- SET PROBLEM -
Reproduce the lines below exactly, from the first line through the line containing "tap(106, 191)", including both of those lines.

* begin *

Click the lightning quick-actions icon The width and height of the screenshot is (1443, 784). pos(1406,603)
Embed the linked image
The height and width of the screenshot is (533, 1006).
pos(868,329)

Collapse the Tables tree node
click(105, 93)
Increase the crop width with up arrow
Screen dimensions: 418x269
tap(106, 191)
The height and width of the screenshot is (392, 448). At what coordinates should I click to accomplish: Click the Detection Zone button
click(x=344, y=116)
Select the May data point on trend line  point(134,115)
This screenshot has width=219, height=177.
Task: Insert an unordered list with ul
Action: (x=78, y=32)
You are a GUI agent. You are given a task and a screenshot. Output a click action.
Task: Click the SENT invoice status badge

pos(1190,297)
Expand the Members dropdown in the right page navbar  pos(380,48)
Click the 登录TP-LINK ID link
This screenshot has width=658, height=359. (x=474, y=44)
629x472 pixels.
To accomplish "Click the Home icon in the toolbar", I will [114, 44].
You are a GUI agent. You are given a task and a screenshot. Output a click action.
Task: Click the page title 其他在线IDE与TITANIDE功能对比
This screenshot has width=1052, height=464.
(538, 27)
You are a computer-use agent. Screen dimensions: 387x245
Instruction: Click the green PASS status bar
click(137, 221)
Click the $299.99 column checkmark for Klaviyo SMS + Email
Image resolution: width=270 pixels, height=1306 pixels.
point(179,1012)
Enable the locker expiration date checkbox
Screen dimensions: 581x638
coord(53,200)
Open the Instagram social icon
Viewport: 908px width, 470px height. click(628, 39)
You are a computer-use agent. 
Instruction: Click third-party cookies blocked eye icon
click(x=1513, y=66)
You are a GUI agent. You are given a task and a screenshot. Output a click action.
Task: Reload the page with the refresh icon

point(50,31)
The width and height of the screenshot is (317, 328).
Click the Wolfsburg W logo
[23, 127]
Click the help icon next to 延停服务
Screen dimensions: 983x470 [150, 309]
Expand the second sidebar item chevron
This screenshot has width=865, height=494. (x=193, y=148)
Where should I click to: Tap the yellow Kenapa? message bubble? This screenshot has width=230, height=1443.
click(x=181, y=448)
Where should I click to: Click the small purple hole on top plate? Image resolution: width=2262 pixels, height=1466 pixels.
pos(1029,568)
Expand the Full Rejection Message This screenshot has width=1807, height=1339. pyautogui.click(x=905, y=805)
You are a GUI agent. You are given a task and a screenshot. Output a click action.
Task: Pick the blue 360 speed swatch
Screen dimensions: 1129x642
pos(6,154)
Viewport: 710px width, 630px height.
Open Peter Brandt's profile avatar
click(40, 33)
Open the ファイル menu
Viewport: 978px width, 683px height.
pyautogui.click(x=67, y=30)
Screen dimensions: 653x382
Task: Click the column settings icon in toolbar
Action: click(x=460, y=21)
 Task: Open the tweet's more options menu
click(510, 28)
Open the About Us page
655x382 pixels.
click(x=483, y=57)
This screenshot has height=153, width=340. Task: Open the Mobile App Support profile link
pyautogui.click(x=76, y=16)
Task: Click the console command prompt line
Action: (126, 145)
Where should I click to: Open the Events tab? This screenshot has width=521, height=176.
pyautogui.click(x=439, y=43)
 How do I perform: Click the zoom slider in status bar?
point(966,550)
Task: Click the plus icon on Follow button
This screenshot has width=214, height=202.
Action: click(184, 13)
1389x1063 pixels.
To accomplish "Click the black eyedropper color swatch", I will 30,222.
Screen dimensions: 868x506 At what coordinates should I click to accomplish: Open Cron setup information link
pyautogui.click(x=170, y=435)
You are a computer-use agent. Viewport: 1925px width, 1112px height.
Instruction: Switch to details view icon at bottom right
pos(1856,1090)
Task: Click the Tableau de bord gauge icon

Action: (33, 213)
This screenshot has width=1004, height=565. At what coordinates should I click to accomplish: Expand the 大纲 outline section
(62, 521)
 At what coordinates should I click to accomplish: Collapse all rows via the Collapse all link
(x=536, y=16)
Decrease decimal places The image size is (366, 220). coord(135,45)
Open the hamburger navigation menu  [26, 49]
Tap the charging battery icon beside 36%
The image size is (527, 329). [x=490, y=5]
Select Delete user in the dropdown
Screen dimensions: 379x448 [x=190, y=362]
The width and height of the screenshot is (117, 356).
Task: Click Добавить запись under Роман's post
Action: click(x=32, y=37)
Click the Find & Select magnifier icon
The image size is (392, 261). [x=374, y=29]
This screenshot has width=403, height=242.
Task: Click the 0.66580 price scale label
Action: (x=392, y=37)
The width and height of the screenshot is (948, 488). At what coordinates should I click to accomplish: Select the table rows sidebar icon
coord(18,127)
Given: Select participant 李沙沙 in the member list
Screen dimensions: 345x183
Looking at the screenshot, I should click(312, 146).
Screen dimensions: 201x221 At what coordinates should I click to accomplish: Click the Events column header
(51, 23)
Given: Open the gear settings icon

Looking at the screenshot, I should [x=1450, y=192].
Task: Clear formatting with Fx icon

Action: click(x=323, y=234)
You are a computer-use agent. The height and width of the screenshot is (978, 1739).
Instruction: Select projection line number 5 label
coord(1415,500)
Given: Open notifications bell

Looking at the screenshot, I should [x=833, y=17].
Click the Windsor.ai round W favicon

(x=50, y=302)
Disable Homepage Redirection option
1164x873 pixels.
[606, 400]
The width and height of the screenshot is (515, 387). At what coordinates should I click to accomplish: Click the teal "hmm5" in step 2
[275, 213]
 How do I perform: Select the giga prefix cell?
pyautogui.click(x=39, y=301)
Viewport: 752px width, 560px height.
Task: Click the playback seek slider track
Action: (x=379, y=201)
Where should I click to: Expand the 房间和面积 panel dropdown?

* end *

- EXERCISE SOLUTION -
Click the lightning quick-actions icon The width and height of the screenshot is (1443, 784). pos(1406,603)
Embed the linked image
The height and width of the screenshot is (533, 1006).
pos(868,329)

Collapse the Tables tree node
click(105, 93)
Increase the crop width with up arrow
Screen dimensions: 418x269
tap(106, 191)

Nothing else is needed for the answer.